[PATCH v2 0/5] tsm: Attestation Report ABI
Dr. Greg
greg at enjellic.com
Wed Aug 23 11:21:07 UTC 2023
On Mon, Aug 14, 2023 at 11:04:52AM +0200, Jeremi Piotrowski wrote:
Good morning, I hope the week is going well for everyone.
> On 8/14/2023 9:43 AM, Dan Williams wrote:
> > Changes since v1:
> > - Switch from Keyring to sysfs (James)
> >
> > An attestation report is signed evidence of how a Trusted Virtual
> > Machine (TVM) was launched and its current state. A verifying party uses
> > the report to make judgements of the confidentiality and integrity of
> > that execution environment. Upon successful attestation the verifying
> > party may, for example, proceed to deploy secrets to the TVM to carry
> > out a workload. Multiple confidential computing platforms share this
> > similar flow.
> >
> > The approach of adding adding new char devs and new ioctls, for what
> > amounts to the same logical functionality with minor formatting
> > differences across vendors [1], is untenable. Common concepts and the
> > community benefit from common infrastructure.
> >
> > Use sysfs for this facility for maintainability compared to ioctl(). The
> > expectation is that this interface is a boot time, configure once, get
> > report, and done flow. I.e. not something that receives ongoing
> > transactions at runtime. However, runtime retrieval is not precluded and
> > a mechanism to detect potential configuration conflicts from
> > multiple-threads using this interface is included.
> >
> I wanted to speak up to say that this does not align with the needs
> we have in the Confidential Containers project. We want to be able
> to perform attestation not just once during boot but during the
> lifecycle of the confidential VM. We may need to fetch a fresh
> attestation report from a trusted agent but also from arbitrary
> applications running in containers.
>
> The trusted agent might need attestation when launching a new
> container from an encrypted container image or when a new secret is
> being added to the VM - both of these events may happen at any time
> (also when containerized applications are already executing).
>
> Container applications have their own uses for attestation, such as
> when they need to fetch keys required to decrypt payloads. We also
> have things like performing attestation when establishing a TLS or
> ssh connection to provide an attested e2e encrypted communication
> channel.
>
> I don't think sysfs is suitable for such concurrent
> transactions. Also if you think about exposing the sysfs interface
> to an application in a container, this requires bind mounting rw
> part of the sysfs tree into the mount namespace - not ideal.

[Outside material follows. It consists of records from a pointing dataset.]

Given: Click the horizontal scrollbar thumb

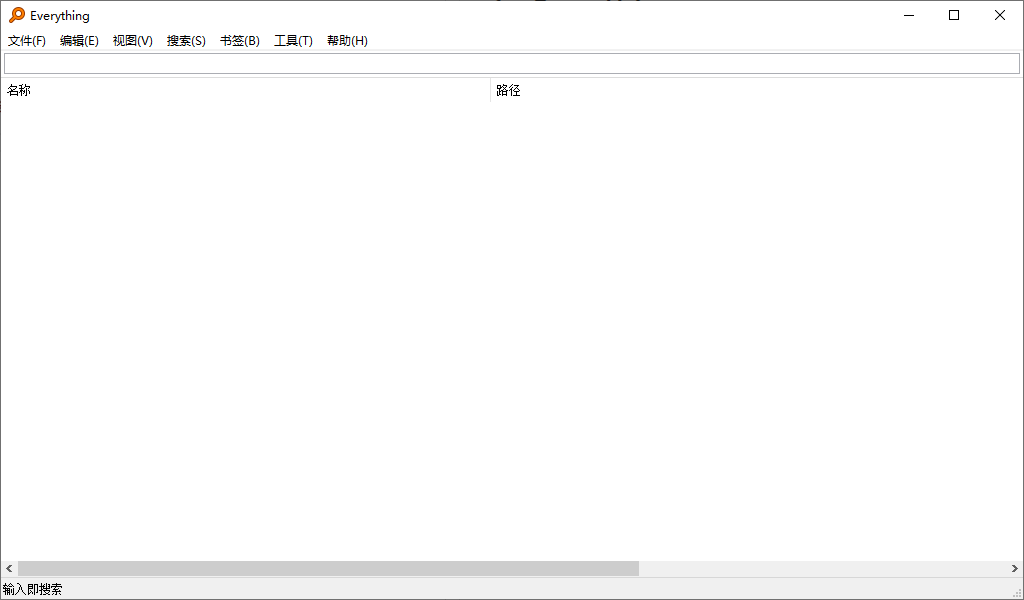Looking at the screenshot, I should pos(328,569).
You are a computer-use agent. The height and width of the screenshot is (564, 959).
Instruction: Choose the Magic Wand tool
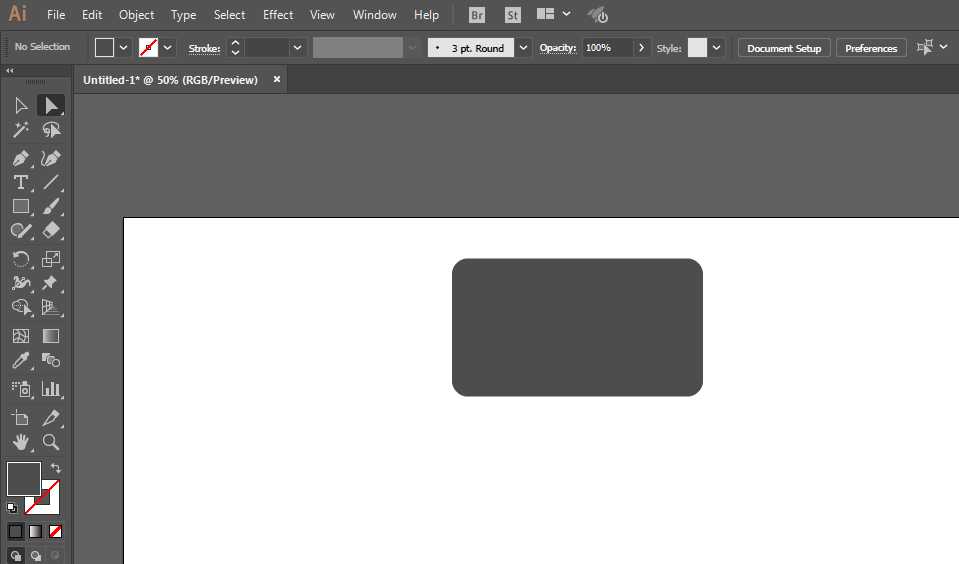(x=21, y=130)
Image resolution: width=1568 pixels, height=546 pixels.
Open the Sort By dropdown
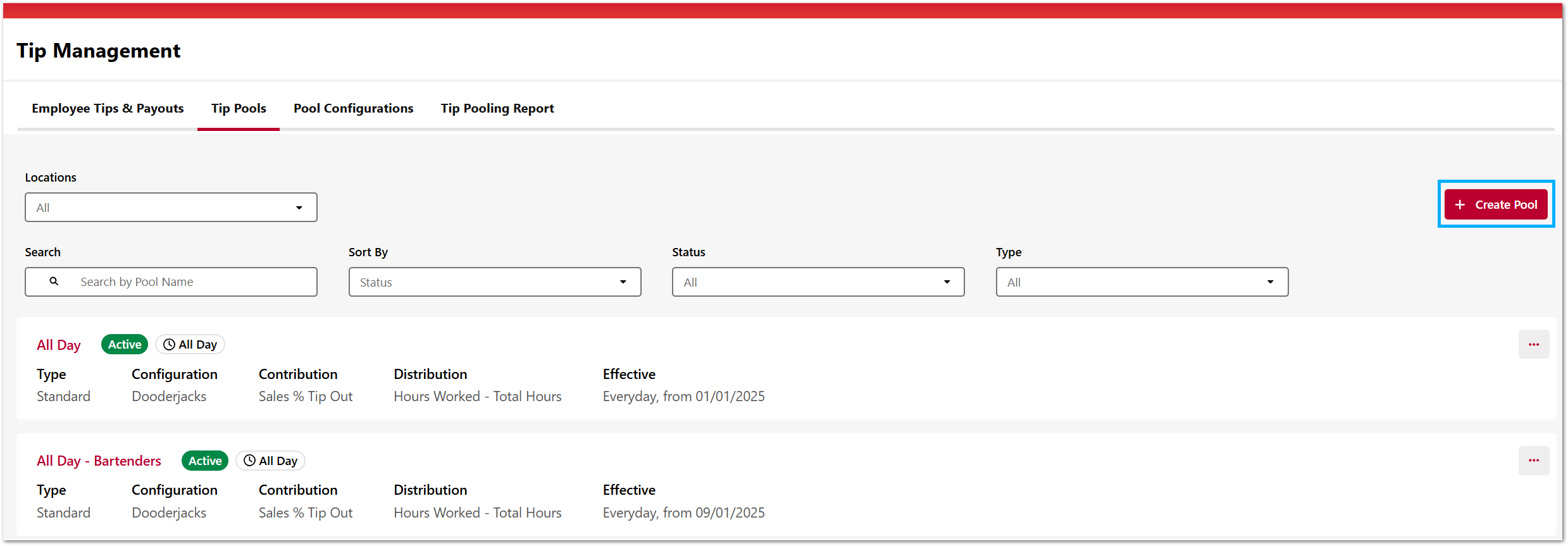(494, 282)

We don't have a dog in this fight regarding TDX [1], but we do have a
significant body of experience with the concepts and challenges
involved.
The issue at hand is that trust is a resource that needs to be
orchestrated, just like any other resource. A concept, based on our
experiences, that seems to be significantly outside of mainstream
thought.
The notion of the need to orchestrate trust seems to be particularly
important with a concept such as Confidential Containers.

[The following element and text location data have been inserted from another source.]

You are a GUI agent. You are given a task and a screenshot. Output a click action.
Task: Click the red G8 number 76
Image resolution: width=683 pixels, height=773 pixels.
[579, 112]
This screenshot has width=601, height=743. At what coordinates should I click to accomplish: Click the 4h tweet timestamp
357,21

FWIW, we have pushed forward a second round of patches for the kernel
infrastructure that make the concepts of trust orchestration and
containerization tenable:
https://lore.kernel.org/linux-security-module/20230710102319.19716-1-greg@enjellic.com/T/#t
In addition, FWIW, we have actually built systems that implement these
principals, obviously not on TDX hardware, see [1], but we do have a
significant body of experience with using SGX as a trust root. We
have even provided a substantial set of initial userspace tooling that
implement these concepts to support the proposed patches.
I only say all of this to convey the notion that we have actually done
work on all of these concepts and are not just waving our hands
around.
The notion of surfacing this information through /sysfs becomes less
problematic if one approaches the issue through the lens of having
trust orchestrators that are responsible for managing the security or
trust status of the execution platform at large and any subordinate
workloads.
This concept is true, even if the platform/VM is only hosting a single
workload. Which may be a necessity for some security contracts, where
there is literally no trust in the fact that side-channel disclosure
threats can be properly mitigated, ie. there cannot be workloads with
possible adversarial intents.
>From the outside looking in, unless there are some fundamental
conversations regarding how trusted systems and workloads can be
developed with the architectures being proposed, it is completely
unclear how durable API's, on the order of 20+ years are ever going to
be attained.
No criticism, just observation.
> Jeremi
Best wishes for continued progress on all of this, it is important
stuff, both in the cloud and on the edge.
As always,
Dr. Greg
The Quixote Project - Flailing at the Travails of Cybersecurity
[1]: TDX enabled hardware is difficult, if not impossible to obtain.
If there is any doubt, simply search for TDX hardware availability and
cringe at the conversations on the Intel forums about people trying to
get experience with the technology.
This is the same problem that plagued TXT and SGX and results in
enabling infrastructure development being done in an echo chamber. A
concept that may have proven successful when all of this work was
expected to be implementated and enabled by OEM providers but seems
problematic in an ostensibly 'community' driven project such as Linux.